Philippine Airlines Flight 443 was an early morning domestic flight that crashed on approach to Maria Cristina Airport, on December 13, 1987. The flight was intended to fly to Malabang Airport after arriving in Iligan before returning to Cebu.

The Short 360-300 operating the route departed Mactan–Cebu International Airport at 6:42 a.m. local time, with a delay of 17 minutes. The last radio contact was at 7:17 a.m, local time, when the aircraft was on approach to land at Iligan, on Runway 02. During approach, the aircraft crashed onto the side of Mount Gurain, a nearby mountain to the airport that was around 5000 ft high.
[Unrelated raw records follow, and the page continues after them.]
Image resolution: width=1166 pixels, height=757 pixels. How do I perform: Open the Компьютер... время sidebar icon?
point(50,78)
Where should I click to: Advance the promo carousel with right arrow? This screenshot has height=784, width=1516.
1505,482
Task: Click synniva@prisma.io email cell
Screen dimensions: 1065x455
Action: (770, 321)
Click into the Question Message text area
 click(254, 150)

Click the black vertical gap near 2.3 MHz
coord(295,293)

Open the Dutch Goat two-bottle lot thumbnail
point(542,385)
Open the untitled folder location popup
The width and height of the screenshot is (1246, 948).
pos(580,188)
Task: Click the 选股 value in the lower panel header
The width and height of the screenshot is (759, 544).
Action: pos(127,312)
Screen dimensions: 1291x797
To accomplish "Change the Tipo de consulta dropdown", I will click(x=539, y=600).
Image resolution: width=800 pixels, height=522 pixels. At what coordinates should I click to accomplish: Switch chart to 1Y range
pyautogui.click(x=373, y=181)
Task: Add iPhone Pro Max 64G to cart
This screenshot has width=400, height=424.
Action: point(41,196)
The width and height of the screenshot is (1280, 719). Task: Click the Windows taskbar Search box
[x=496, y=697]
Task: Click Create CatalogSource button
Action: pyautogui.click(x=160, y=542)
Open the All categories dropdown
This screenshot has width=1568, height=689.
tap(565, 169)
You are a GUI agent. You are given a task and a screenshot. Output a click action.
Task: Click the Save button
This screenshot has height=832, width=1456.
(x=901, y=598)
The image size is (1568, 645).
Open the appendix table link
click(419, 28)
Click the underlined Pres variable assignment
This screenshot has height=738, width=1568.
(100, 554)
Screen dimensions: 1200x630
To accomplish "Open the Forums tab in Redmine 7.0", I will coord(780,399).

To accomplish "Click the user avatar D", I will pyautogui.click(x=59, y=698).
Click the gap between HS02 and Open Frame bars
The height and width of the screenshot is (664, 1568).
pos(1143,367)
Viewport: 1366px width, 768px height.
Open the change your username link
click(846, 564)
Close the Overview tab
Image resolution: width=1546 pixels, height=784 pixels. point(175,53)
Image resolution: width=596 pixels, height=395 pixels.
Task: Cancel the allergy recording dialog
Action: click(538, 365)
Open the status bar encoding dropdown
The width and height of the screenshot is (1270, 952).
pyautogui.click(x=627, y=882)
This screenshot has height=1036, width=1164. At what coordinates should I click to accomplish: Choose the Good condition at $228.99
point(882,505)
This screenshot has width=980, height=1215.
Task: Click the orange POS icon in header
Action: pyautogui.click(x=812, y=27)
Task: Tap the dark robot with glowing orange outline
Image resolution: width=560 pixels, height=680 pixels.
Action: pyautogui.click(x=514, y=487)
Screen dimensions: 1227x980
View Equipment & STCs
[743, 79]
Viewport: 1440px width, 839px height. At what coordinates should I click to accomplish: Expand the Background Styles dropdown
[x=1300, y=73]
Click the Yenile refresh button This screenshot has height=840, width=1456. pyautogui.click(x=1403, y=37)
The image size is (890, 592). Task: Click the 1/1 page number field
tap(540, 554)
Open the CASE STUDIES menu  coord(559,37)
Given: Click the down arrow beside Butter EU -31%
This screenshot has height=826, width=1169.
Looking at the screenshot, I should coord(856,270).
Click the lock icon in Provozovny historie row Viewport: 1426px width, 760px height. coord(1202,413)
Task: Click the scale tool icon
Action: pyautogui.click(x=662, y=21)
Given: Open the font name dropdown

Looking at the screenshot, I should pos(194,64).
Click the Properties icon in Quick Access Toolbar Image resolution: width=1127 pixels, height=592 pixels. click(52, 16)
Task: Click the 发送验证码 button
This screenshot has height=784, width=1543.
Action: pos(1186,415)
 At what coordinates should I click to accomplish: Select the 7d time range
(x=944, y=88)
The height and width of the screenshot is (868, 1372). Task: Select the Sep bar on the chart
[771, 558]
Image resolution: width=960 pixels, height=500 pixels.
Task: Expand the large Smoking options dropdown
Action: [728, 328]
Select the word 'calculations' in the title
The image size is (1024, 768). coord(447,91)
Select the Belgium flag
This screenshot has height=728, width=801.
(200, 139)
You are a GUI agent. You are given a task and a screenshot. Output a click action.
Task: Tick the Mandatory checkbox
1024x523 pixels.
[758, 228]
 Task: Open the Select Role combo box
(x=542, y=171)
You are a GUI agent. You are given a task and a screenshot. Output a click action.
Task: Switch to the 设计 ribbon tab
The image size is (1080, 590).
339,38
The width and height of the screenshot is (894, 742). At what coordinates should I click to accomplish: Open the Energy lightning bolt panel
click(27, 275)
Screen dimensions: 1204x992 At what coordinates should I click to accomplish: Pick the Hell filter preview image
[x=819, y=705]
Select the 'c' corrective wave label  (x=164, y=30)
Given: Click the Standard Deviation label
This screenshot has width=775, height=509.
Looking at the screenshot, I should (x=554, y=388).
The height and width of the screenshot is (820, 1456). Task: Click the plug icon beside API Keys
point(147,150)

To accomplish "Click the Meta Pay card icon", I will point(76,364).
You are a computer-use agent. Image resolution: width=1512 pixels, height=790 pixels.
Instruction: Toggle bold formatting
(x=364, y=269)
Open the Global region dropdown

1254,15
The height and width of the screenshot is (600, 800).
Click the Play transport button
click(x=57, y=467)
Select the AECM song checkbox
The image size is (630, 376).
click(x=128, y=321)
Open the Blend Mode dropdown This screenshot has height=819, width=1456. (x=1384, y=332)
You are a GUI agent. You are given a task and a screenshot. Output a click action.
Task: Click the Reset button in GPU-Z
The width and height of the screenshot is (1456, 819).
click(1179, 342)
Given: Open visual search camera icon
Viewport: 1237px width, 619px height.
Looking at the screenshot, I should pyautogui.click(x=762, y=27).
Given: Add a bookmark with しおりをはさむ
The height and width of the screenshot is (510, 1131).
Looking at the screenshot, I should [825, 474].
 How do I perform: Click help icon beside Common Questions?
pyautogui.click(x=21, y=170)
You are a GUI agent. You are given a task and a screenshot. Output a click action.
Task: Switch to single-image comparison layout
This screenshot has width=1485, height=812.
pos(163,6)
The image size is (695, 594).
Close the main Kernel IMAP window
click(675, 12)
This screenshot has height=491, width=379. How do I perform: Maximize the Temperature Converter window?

The aircraft was damaged beyond repair and all 15 people on board the plane, 11 passengers and 4 crew, were confirmed dead.

== Passengers and crew ==
The crew were identified to be Captain Roberto L. Sarenas, Captain Pastor Quebral, First Officer Abelardo Villarba and stewardess Antoinette Lim.

== Search and recovery ==
Philippine Airlines immediately ordered three planes to fly on the route the aircraft took while the Philippine Air Force assisted the search by sending over two Huey helicopters, however efforts were delayed by inclement weather in the area.

On December 19, five days after the crash, the wreckage was found, with ground troops reporting that some of the victims had missing limbs, and that others were badly burnt. There were reports that the crash site was also looted.